Prema Devi, a CPI(ML) worker, said, "The girl was definitely raped before being murdered; however, the case of rape has not been lodged in the FIR. And we also doubt the post mortem report that remained inconclusive on the question of rape. We want this aspect of the crime to be probed again fairly."
"Was the girl the commodity? Her kidnappers reportedly told the family members that the girl would be returned in two days and threatened to not approach the police. It is ironic that Nitish Kumar and Prime Minister Modi keep on talking about girls during elections but states ruled by them present a grim picture on the state of women," she added. Meanwhile, talking to Outlook, Superintendent of Police, Vaishali, Shree Manish, reiterated that police has acted very swiftly in the case and have arrested two culprits so far and will arrest those absconding in coming days.
"The police have acted very swiftly in the case, and two people have been arrested so far; we have been on a look for others very aggressively and will bring them to justice soon," Manish Shree told Outlook.
On being asked about the rape angle," we are not sure of that, and the post mortem report remains inconclusive as of now. However, we have registered cases under IPC 302 and 34 and SC /ST Act.
Bihar has a poor history when it comes to crimes against Dalits. The Ranvir Sena, headed by the Bhumihar caste, carried out the Laxmanpur Bathe massacre. Nearly 56 Dalits, including women and children, were killed in the village of Laxmanpur Bathe. Following the tragedy, a trial exposed the implicit involvement of some of Bihar's major political parties and leaders. The police detachment that was stationed there to safeguard the locals was also accused of assisting the Sena members in their assault on the Dalits.
Charges were filed against 46 Ranvir Sena men in December 2008. Sessions Judge Mishra set a date for announcing the verdict on April 7 2010, after the trial ended on April 1. Following a Patna High Court judgement in October 1999, the case was relocated from Jehanabad to Patna.

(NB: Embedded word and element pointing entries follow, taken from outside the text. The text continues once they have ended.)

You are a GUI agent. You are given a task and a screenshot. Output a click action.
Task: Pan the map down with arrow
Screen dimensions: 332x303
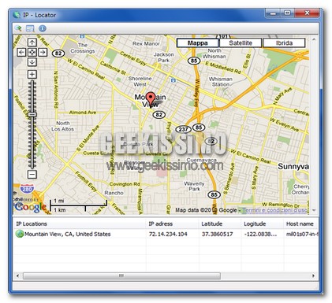coord(32,62)
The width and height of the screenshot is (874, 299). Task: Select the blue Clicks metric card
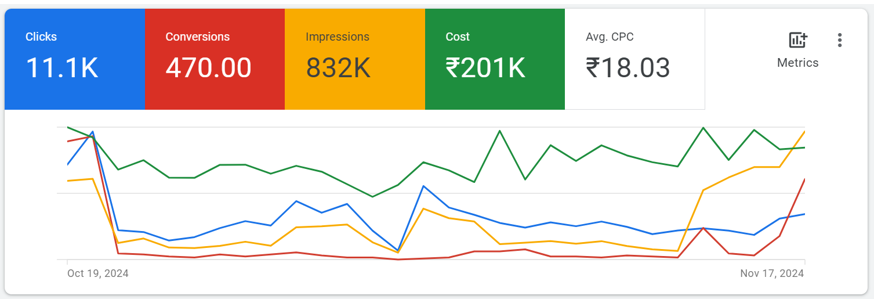(x=74, y=59)
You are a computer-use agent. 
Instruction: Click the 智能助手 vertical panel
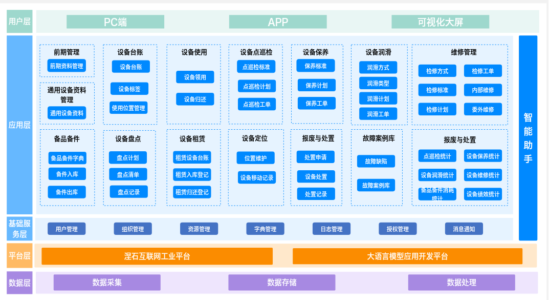(x=528, y=137)
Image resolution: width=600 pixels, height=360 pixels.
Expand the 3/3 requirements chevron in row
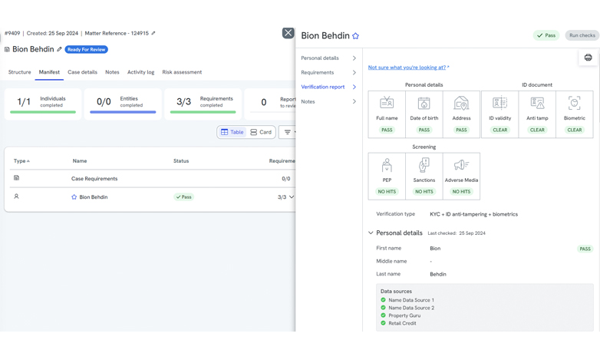tap(292, 197)
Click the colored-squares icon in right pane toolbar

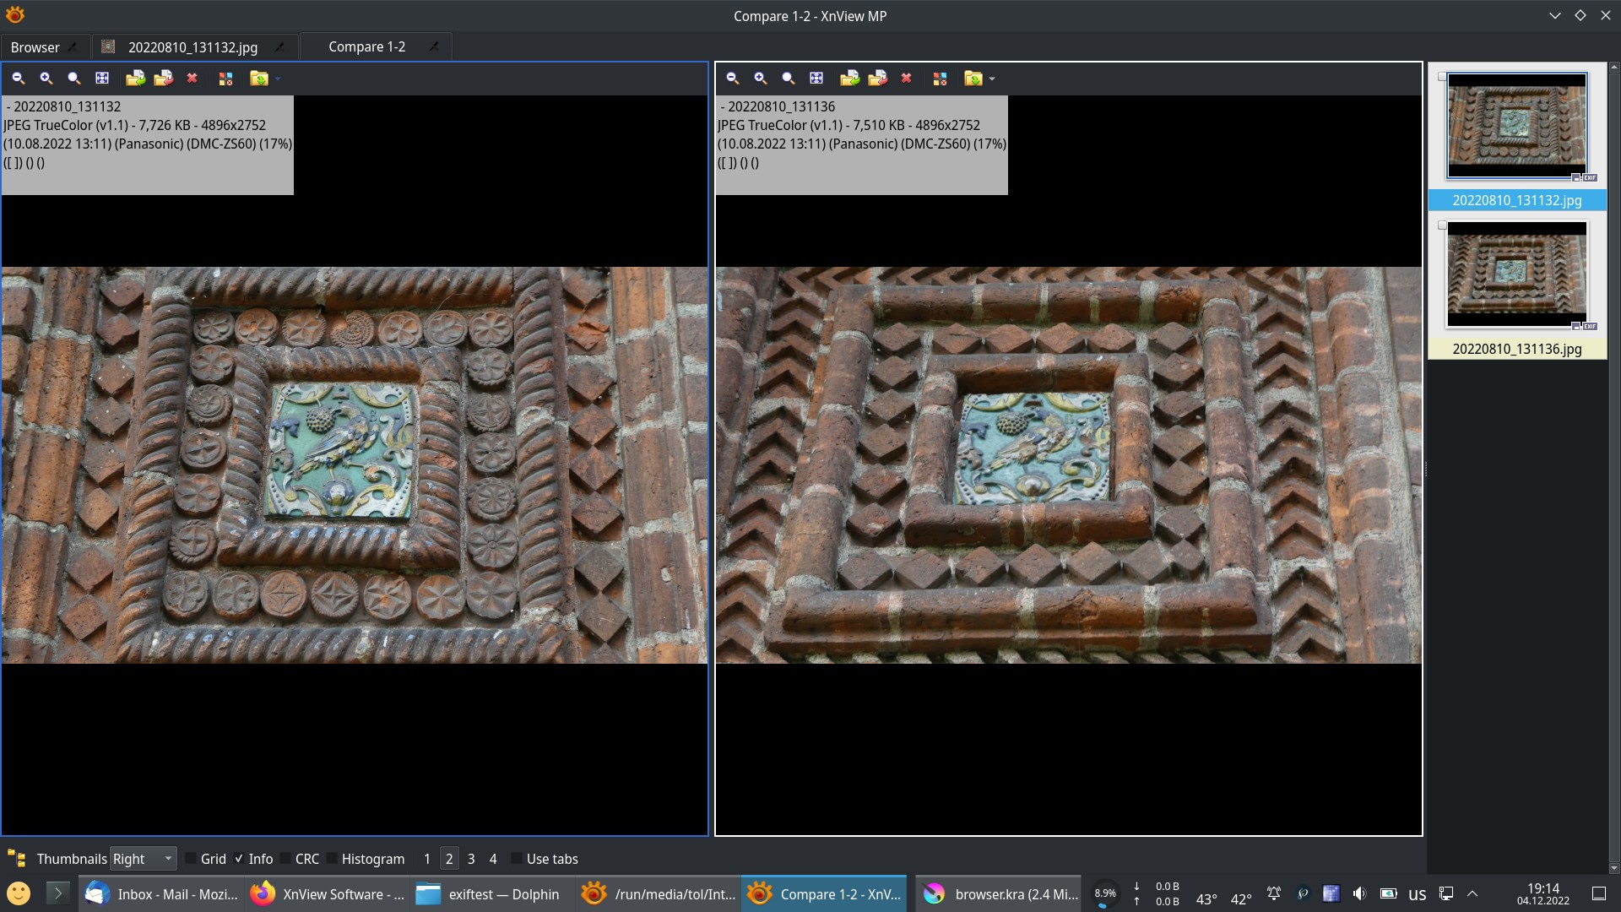click(940, 79)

The Patna Civil Court's Additional District and Sessions Judge Vijai Prakash Mishra condemned 16 individuals to death and 10 to life imprisonment for the killing on April 7, 2010. Sessions Judge Mishra, who delivered the verdict, termed the massacre as a "shame on civil society and the rarest of rare incidents of cruelty."
Due to "lack of evidence," the Patna High Court discharged all 26 accused defendants on October 9, 2013.
Similarly, since the abolition of Zamindari in 1950, the areas of Parasbigha and Dohia, located a few kilometres south of Patna, have remained in turmoil amid caste wars. Yadavs and Bhumihars were pitted against each other in the battle for more significant territory from the old "Tekari Raj." The Yadavs in this area sided with Dalits in a lengthy and protracted fight that peaked in 1979, when the Bhumihars attacked Parasbigha and killed 11 persons, including one Yadav.
Meanwhile, the Bhim Army Chief, Bihar, Rajesh, told Outlook that a similar case as that of Kiran had taken place in Samastipur too, and media have not reported that.
"We will leave for Samastipur today in the evening to figure out what has happened and update you on that," he said.